Ebselen protects rat hearts against myocardial ischemia-reperfusion injury.

Ebselen is an organoselenium compound that has demonstrated potent antioxidant and anti-inflammatory effects in previous studies. The present study was conducted to evaluate the effect of ebselen on myocardial ischemia-reperfusion (I/R) injury in a rat model and to elucidate the related mechanisms. Myocardial infarct size was assessed using triphenyltetrazolium chloride staining. Myocardial injury was evaluated according to the histopathological and ultrastructural alterations of rat hearts and the serum activity levels of cardiac enzymes, including creatine kinase (CK), CK-MB isoenzyme and lactate dehydrogenase (LDH). Cardiomyocyte apoptosis was detected using the terminal dUTP nick end-labelling (TUNEL) assay. In addition, the expression of apoptosis-associated proteins was measured using western blot analysis. In heart tissue specimens the activity of superoxide dismutase (SOD) and glutathione peroxidase (GPx), and levels of malondialdehyde (MDA) and protein carbonyl (PC) were also detected.
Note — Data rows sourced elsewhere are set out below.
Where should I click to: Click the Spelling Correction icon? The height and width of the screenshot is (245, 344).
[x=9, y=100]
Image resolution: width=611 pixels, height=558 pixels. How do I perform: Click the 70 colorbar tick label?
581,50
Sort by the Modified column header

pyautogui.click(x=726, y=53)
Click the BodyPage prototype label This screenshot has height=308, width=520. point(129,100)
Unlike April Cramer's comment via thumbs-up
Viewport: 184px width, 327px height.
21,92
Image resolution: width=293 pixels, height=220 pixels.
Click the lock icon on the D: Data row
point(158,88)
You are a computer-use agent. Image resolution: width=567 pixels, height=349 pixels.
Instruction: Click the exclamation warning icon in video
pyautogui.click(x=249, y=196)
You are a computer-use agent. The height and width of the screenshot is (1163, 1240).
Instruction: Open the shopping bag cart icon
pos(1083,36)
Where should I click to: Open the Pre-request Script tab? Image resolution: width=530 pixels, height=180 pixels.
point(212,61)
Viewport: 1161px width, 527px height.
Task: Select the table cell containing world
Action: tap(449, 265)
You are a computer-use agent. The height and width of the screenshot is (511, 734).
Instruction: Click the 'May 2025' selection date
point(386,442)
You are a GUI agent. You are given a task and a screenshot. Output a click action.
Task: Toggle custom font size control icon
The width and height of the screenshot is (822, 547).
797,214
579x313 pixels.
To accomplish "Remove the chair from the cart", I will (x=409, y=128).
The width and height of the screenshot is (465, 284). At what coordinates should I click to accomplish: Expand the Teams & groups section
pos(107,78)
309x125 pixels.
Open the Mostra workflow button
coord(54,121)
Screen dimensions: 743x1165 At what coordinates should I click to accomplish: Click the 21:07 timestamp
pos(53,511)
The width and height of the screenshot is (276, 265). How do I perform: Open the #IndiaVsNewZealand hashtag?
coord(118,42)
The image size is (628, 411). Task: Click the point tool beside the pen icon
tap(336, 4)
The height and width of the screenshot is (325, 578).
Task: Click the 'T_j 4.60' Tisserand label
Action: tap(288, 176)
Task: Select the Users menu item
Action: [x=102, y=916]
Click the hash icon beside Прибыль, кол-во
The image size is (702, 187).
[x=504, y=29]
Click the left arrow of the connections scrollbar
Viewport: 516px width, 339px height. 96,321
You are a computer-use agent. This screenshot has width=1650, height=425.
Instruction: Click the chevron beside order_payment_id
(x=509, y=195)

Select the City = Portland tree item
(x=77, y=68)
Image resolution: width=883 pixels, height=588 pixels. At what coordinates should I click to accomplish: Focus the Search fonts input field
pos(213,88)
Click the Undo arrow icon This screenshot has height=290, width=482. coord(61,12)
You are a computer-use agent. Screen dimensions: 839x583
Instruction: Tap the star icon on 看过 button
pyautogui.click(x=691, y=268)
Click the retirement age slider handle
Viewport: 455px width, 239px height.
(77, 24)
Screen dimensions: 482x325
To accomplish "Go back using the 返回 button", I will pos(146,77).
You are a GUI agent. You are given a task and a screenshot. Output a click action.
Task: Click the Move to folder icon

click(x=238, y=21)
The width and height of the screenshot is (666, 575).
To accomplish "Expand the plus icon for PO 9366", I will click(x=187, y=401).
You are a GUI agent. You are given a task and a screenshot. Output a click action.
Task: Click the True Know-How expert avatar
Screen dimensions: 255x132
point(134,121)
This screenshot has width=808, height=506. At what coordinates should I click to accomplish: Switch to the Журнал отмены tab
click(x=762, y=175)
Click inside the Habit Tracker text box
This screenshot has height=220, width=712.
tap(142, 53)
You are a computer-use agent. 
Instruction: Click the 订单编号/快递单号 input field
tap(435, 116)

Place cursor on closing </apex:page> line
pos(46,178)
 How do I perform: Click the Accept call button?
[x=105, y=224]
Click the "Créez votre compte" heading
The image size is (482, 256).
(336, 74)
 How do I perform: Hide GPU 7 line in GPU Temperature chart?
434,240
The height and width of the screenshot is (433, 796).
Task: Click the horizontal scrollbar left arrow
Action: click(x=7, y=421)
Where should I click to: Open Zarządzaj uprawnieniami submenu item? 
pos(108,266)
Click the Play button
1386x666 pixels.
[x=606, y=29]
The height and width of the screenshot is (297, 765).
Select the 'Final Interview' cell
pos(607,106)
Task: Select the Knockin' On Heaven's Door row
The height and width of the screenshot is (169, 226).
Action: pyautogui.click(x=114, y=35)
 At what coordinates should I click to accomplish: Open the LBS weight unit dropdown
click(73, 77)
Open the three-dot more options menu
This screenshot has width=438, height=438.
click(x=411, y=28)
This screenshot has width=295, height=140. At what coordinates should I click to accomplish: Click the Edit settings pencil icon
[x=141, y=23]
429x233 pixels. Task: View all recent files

The results indicated that ebselen reduced I/R-induced increase in myocardial infarct size and prevented the I/R-induced decreases in ejection fraction and fractional shortening. Further of note, ebselen improved I/R-induced rat heart injury. This was indicated by attenuation of histological and ultrastructural changes; reduction of serum CK, CK-MB and LDH activity levels; and decreased cell apoptosis on TUNEL staining, which was verified by decreased expression of cleaved (C)-Caspase-8, C-Caspase-3, B-cell lymphoma 2 (Bcl-2)-associated X protein and C-PARP, and increased expression of Bcl-2. Additionally, SOD and GPx activity levels were significantly higher, while MDA and PC levels were significantly lower in the ebselen + I/R group compared with in the I/R group. In conclusion, the present results suggested that ebselen serves an important role in protecting against myocardial I/R injury. The underlying mechanism may involve suppression of cardiomyocyte apoptosis and promotion of antioxidant activity. [ABSTRACT FROM AUTHOR]